Lines of data
--------

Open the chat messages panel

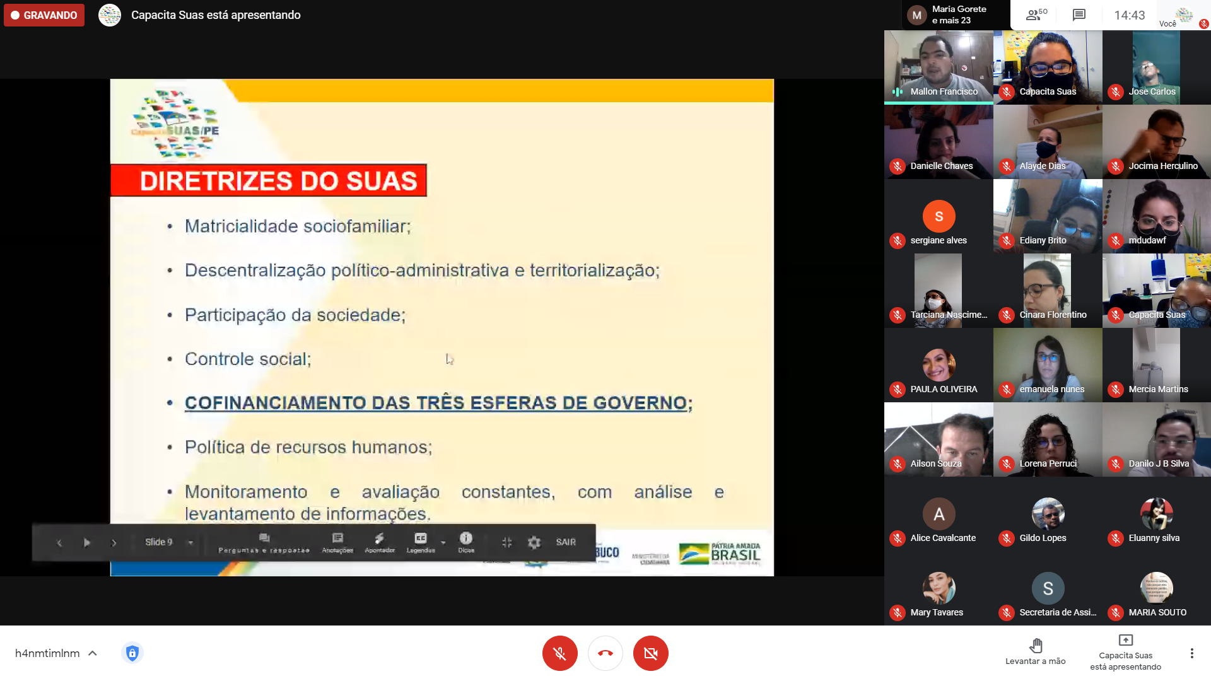(1079, 15)
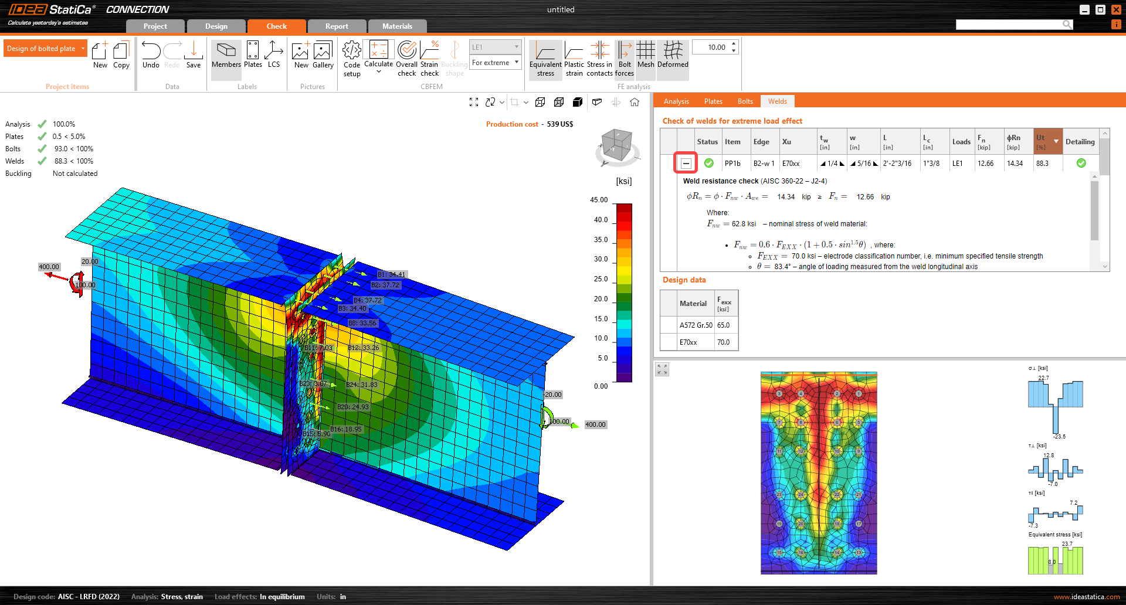Show Bolt forces results

(x=624, y=59)
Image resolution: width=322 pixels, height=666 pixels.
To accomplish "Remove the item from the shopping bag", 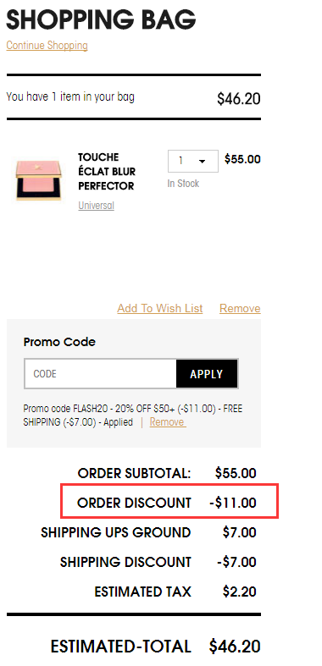I will [240, 308].
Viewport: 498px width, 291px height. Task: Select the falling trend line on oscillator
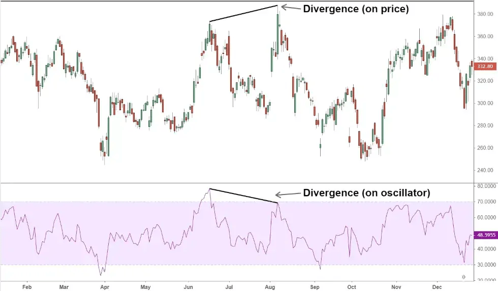pos(244,196)
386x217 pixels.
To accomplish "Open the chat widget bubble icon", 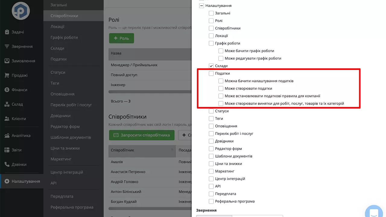I will coord(374,212).
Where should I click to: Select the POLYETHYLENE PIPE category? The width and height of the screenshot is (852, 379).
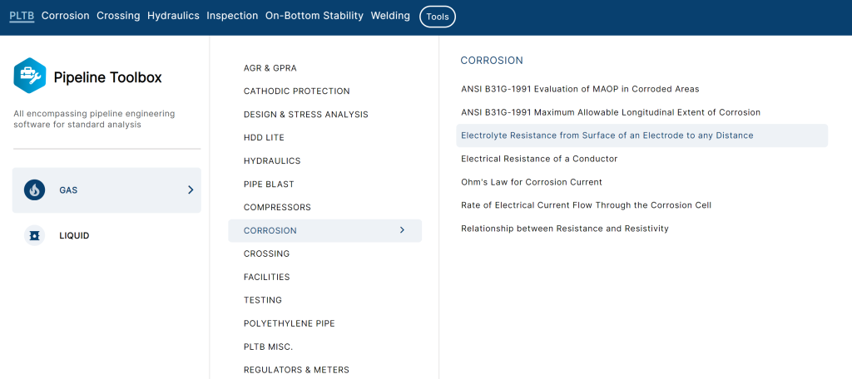(289, 323)
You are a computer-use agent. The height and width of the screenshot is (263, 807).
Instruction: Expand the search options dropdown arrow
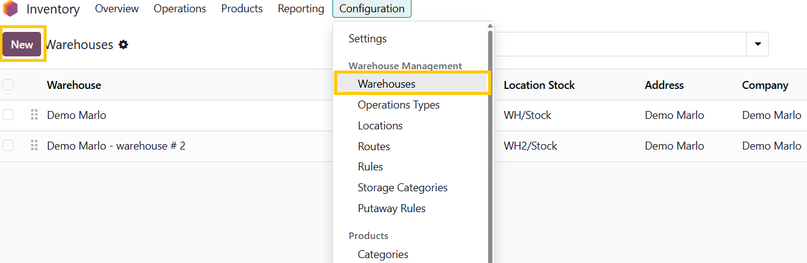click(757, 44)
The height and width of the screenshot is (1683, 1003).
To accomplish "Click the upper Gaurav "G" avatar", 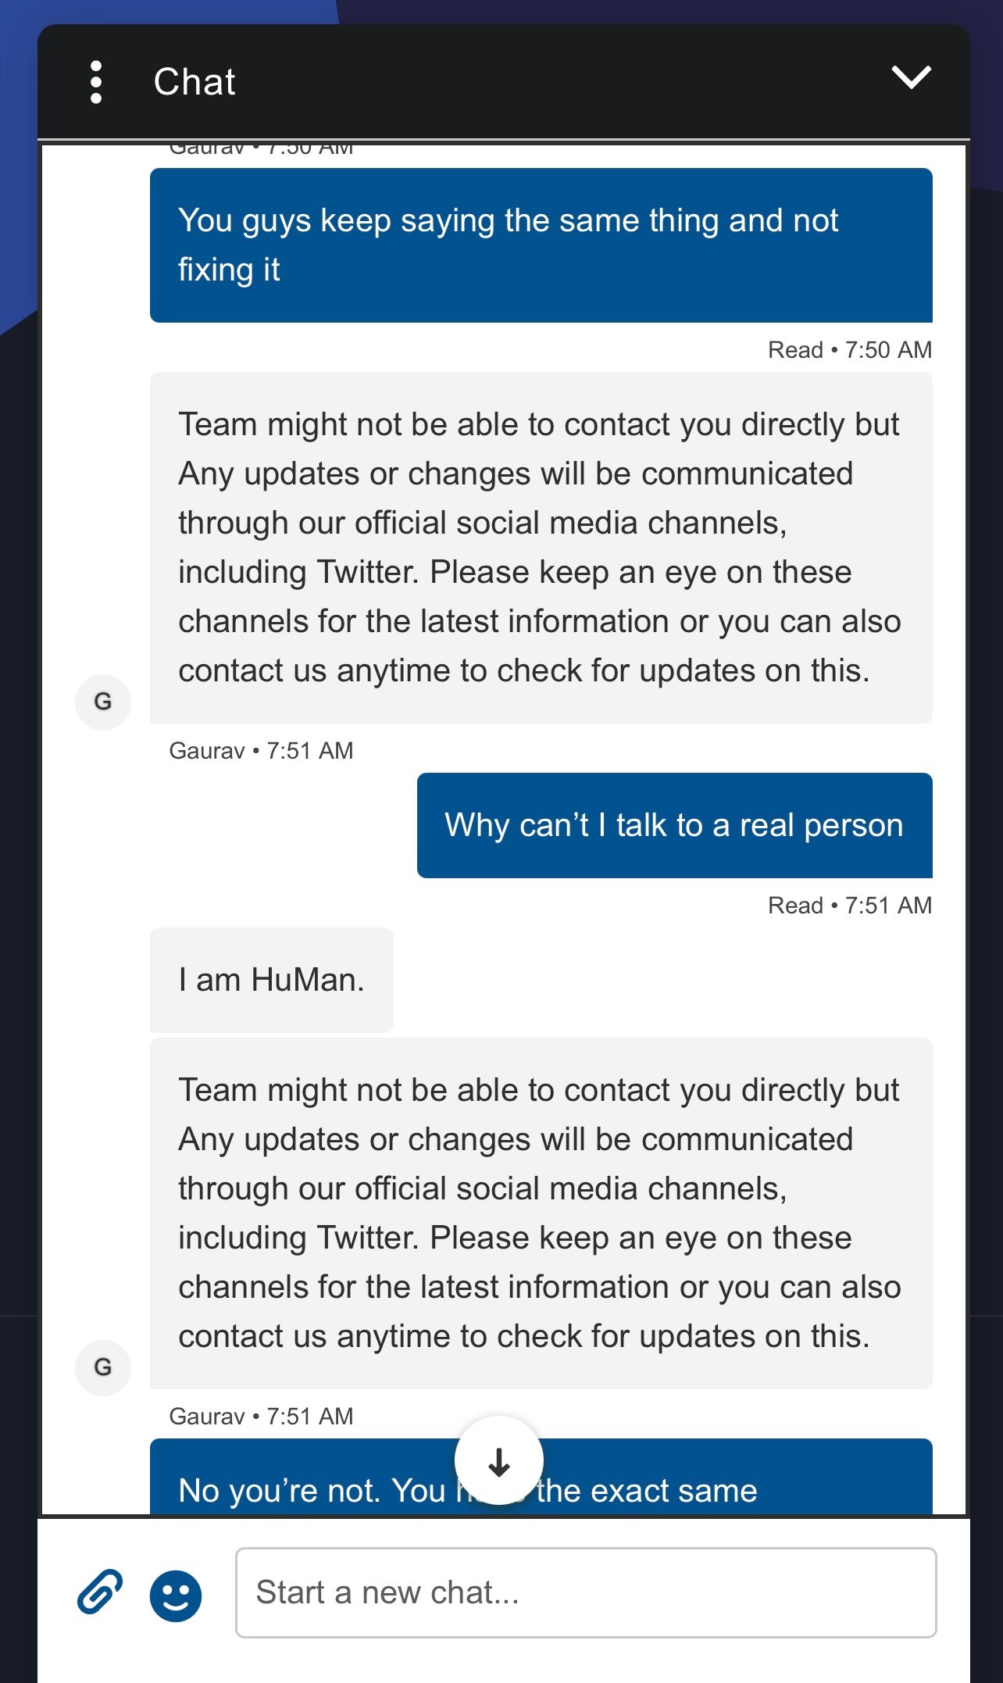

--------

Write out word for word the lines of the entries starting with the line that contains "You are a computer-use" and going on through the last line of the entries, and leave the pictures out.

You are a computer-use agent. The height and width of the screenshot is (263, 807).
Instruction: Expand the search options dropdown arrow
click(757, 44)
The height and width of the screenshot is (1683, 1003).
To accomplish "Click the upper Gaurav "G" avatar", 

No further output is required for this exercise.